■ **Excerpt provided**:
II. Grand Strategies in Practice

Another major objective of the course is to review concrete grand strategies that were conceived and applied by various great powers and middle powers over time. Those case-studies aim to give more historical texture to our whole discussion, resonating with the abovementioned conceptual and theoretical debates.

This historical review covers 25 centuries. Indeed, although the concept of grand strategy only formally emerged in the early twentieth century, there are several reasons to go back further in time. First, the intellectual process of grand strategizing (articulating ends and means, thinking about the long-term, etc.) has deep roots. Second, case-studies such as the Peloponnesian War or the British-French competition in the modern era provide opportunities to grapple with the filiation between grand strategy and some of the most fundamental principles of strategy writ large. However, this coverage also helps students understand why the latter gradually became insufficient as the international arena became more complex and as states expanded and diversified their resources, prerogatives, and instruments of power. With that being said, historical elements pertaining to the ancient and modern eras are covered only briefly. To maximize policy relevance, the course largely focuses on the post-World War II era, with a special emphasis on the twenty-first century.

Offering diverse case-studies also seemed important to me. First, I wanted to familiarize my students with the multi-faceted nature of the field since the way scholars discuss grand strategy can vary considerably from one country to another. Second, to an extent, I wanted to escape any U.S.-centric perspective. Third, inserting a wide array of examples helps me discuss the ‘encounters’ between the respective grand strategies of those various states. Doing so is useful to reflect two fundamental points: by definition, grand strategy constitutes an “iterative” process (as leaders integrate feedback to improve) and an interactional process (as leaders establish their vision and make adjustments partly based on their understanding of other powers’ intentions and capabilities).[29] From that perspective, we pay particular attention to the extent to and the ways in which China, Russia, and Iran’s respective grand strategies have responded to U.S. hegemony in the last few decades.

■ **Direction**: Set down the part of the grand strategy course text that runs from "Another major objective" down to "and theoretical debates.", word for word.

■ **Material supplied**:
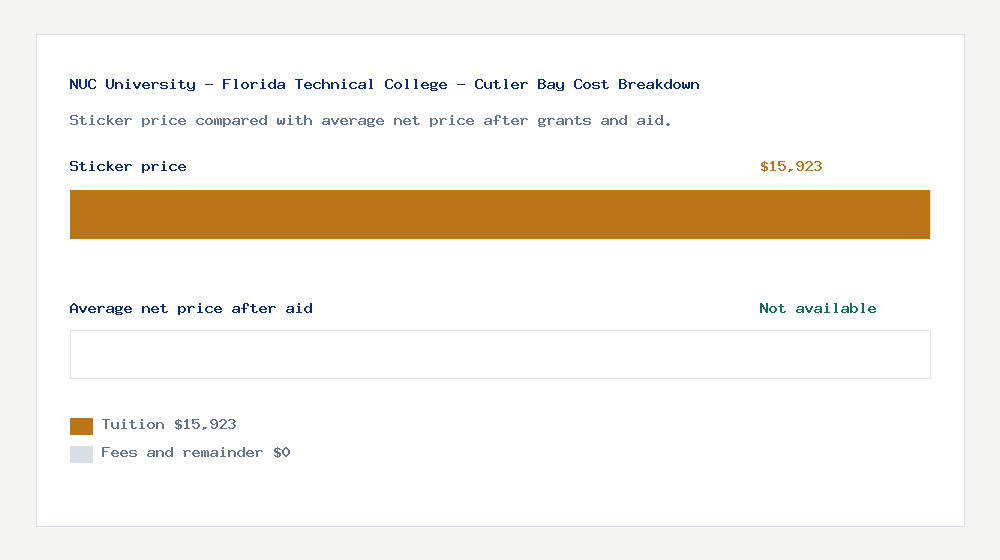This screenshot has width=1000, height=560.
Task: Click the empty average net price bar
Action: (500, 355)
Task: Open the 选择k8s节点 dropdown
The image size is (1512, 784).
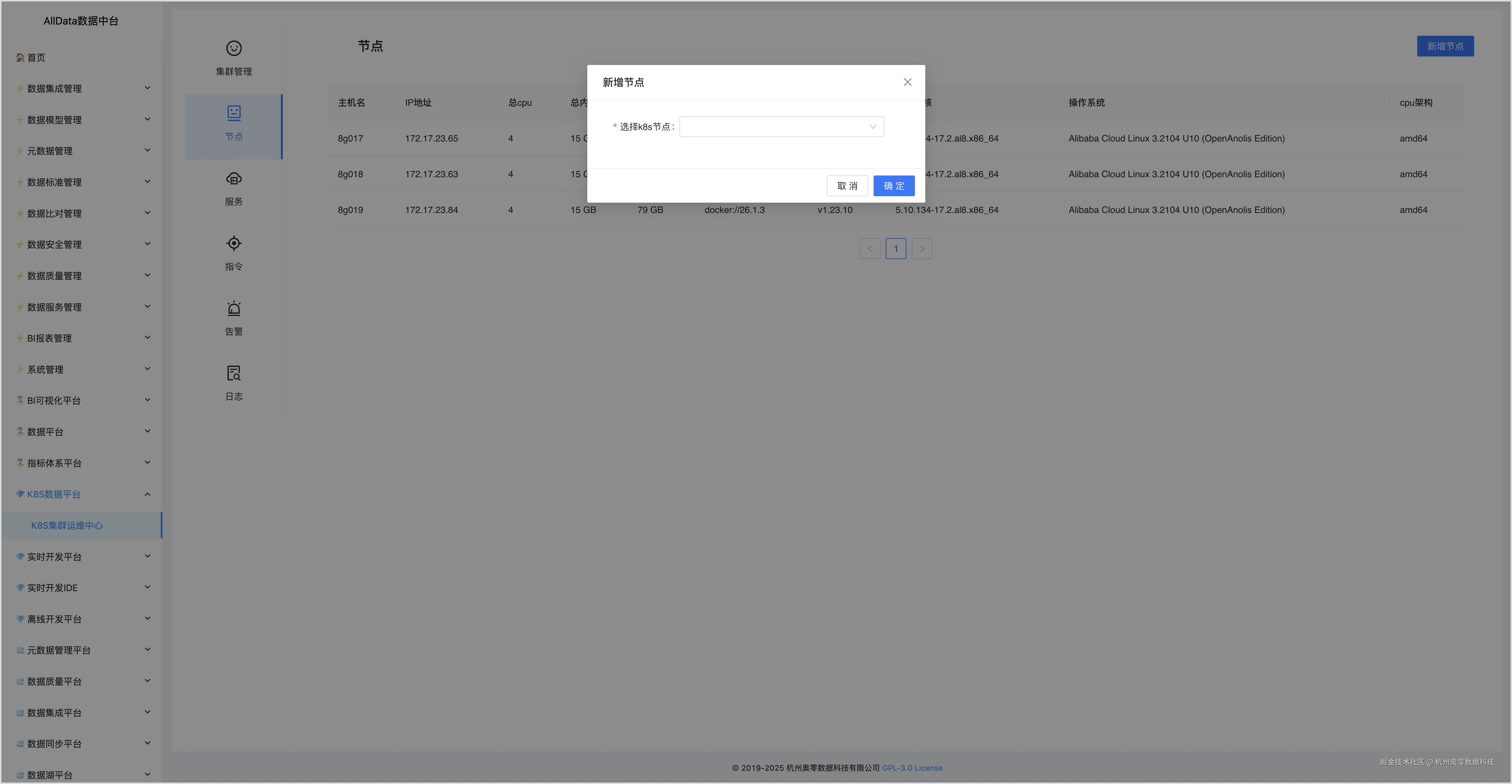Action: (781, 127)
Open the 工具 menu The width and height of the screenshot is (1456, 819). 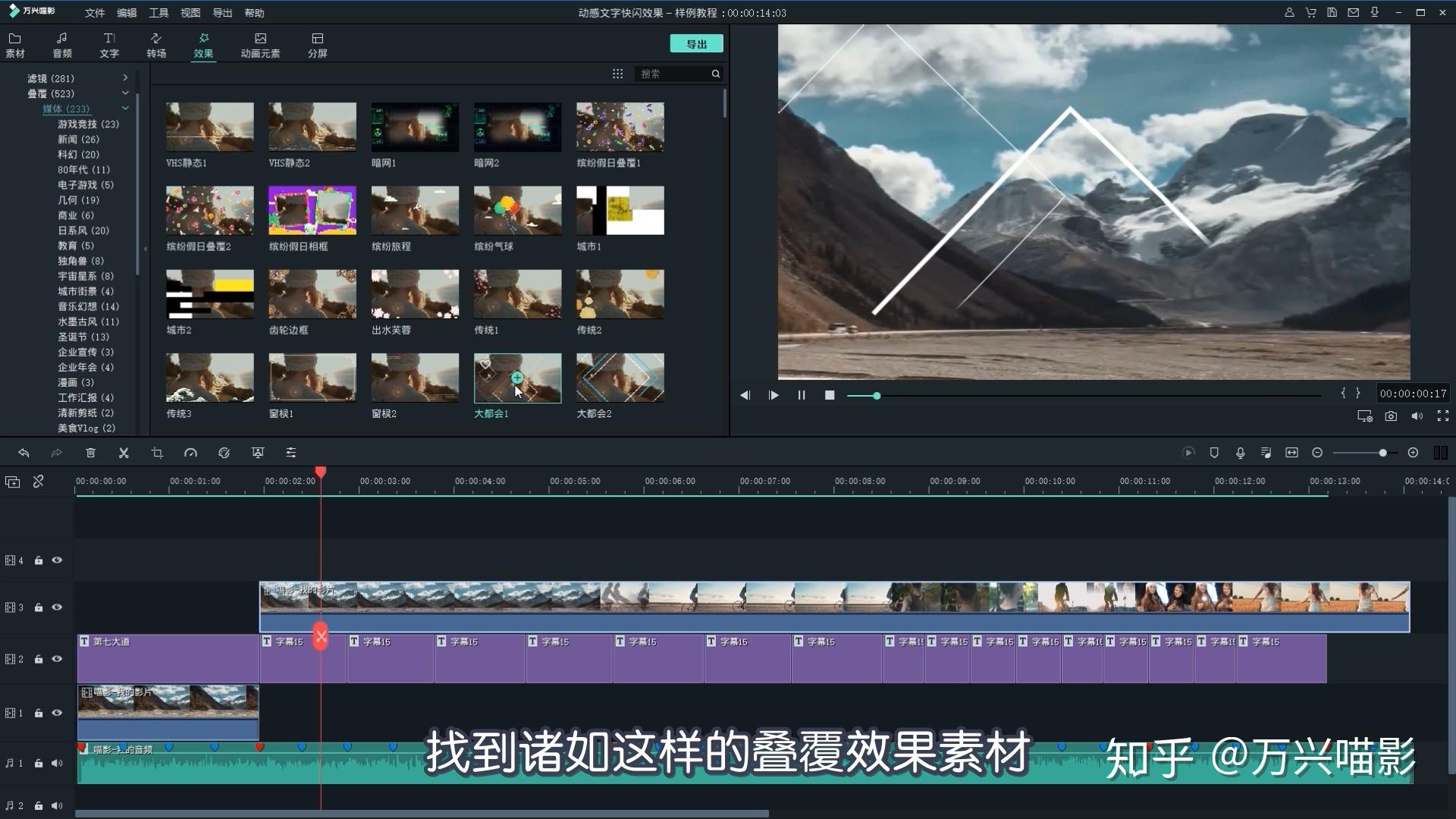(x=158, y=13)
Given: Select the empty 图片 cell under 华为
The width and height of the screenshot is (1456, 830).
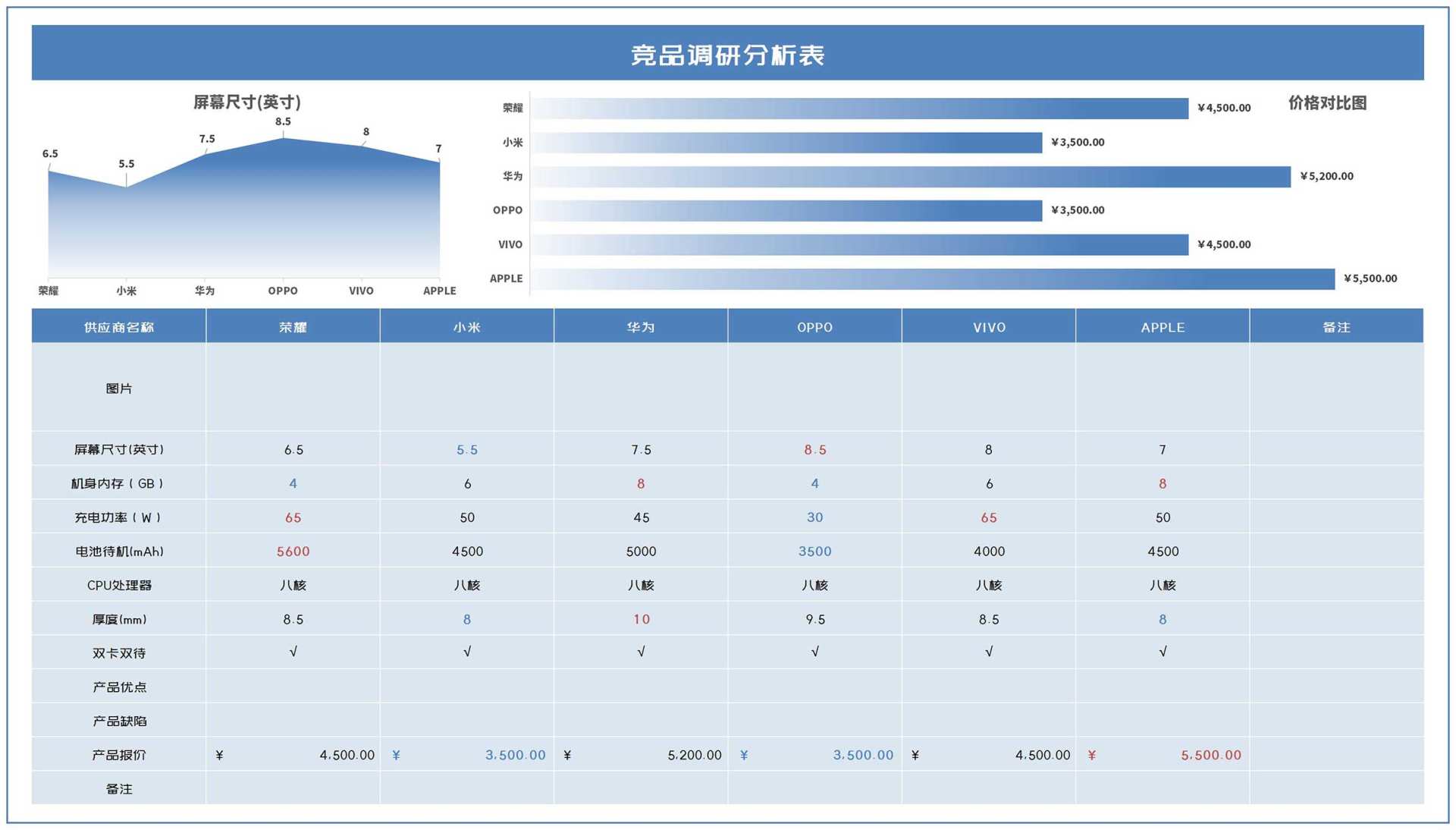Looking at the screenshot, I should click(x=641, y=388).
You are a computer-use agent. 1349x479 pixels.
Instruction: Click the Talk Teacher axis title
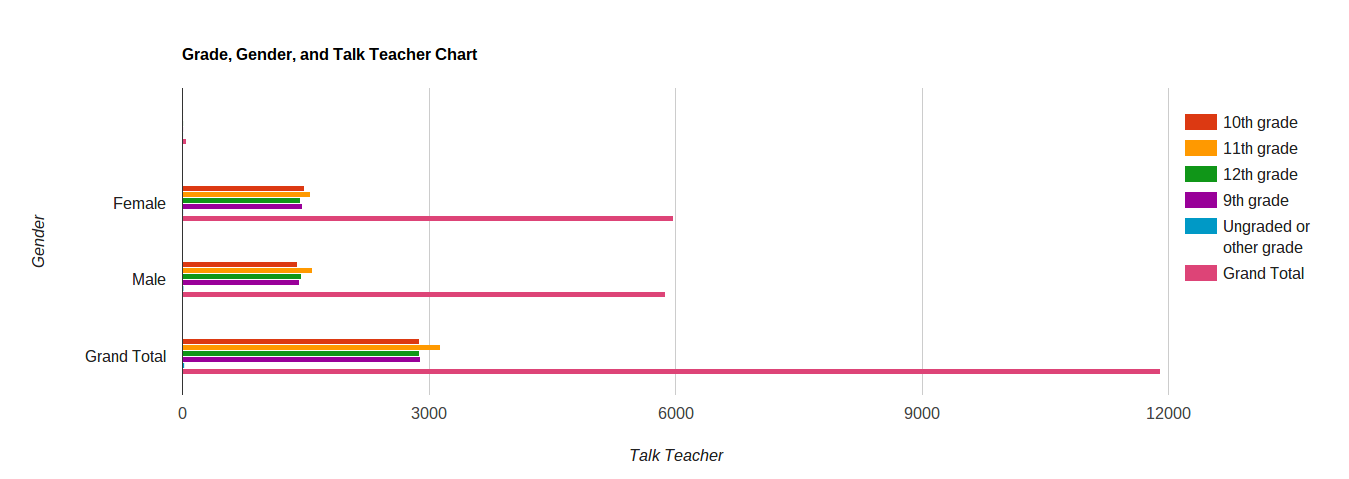point(676,456)
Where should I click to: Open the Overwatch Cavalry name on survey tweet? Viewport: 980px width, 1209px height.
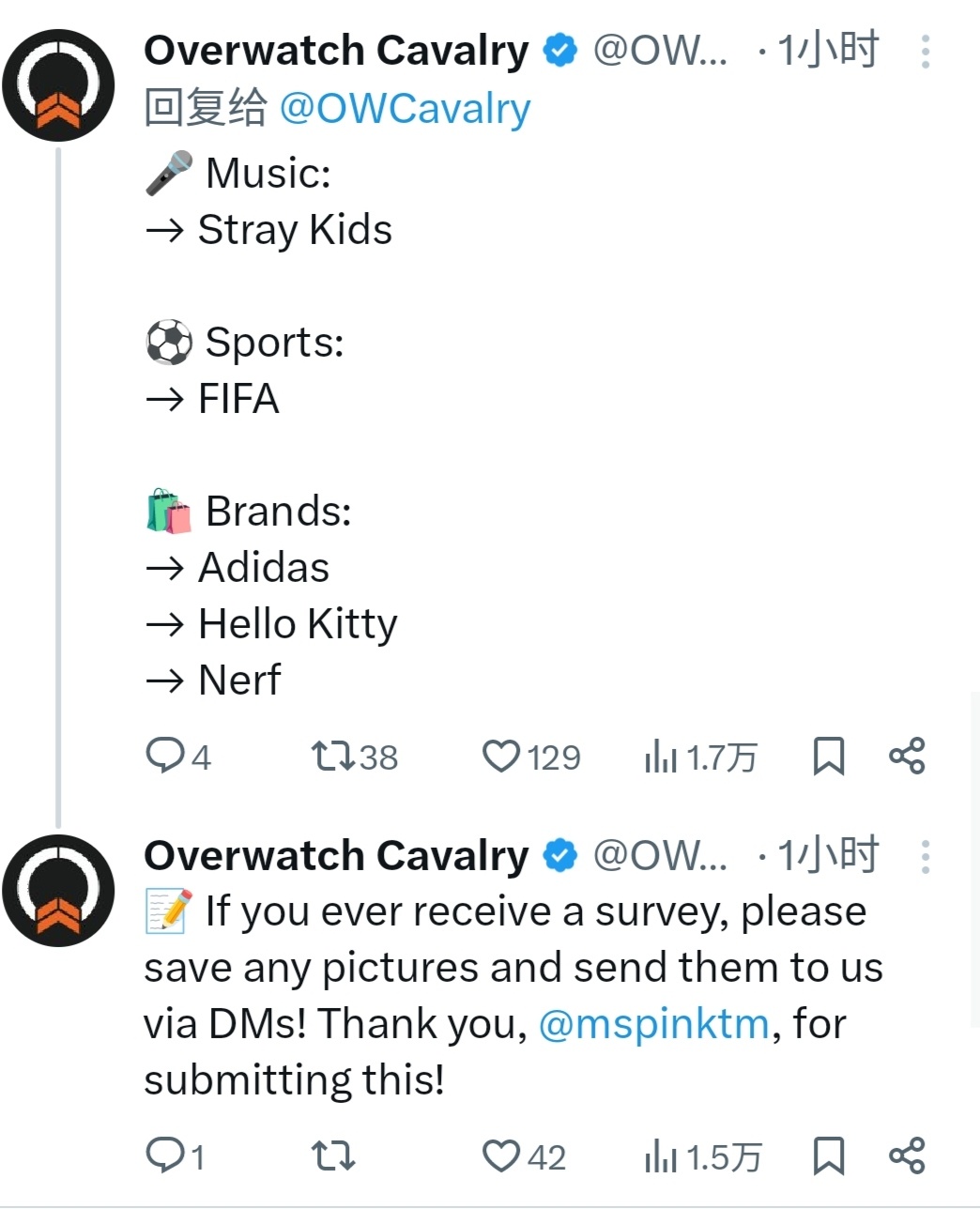[336, 855]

■ **Reply to the task**:
Another major objective of the course is to review concrete grand strategies that were conceived and applied by various great powers and middle powers over time. Those case-studies aim to give more historical texture to our whole discussion, resonating with the abovementioned conceptual and theoretical debates.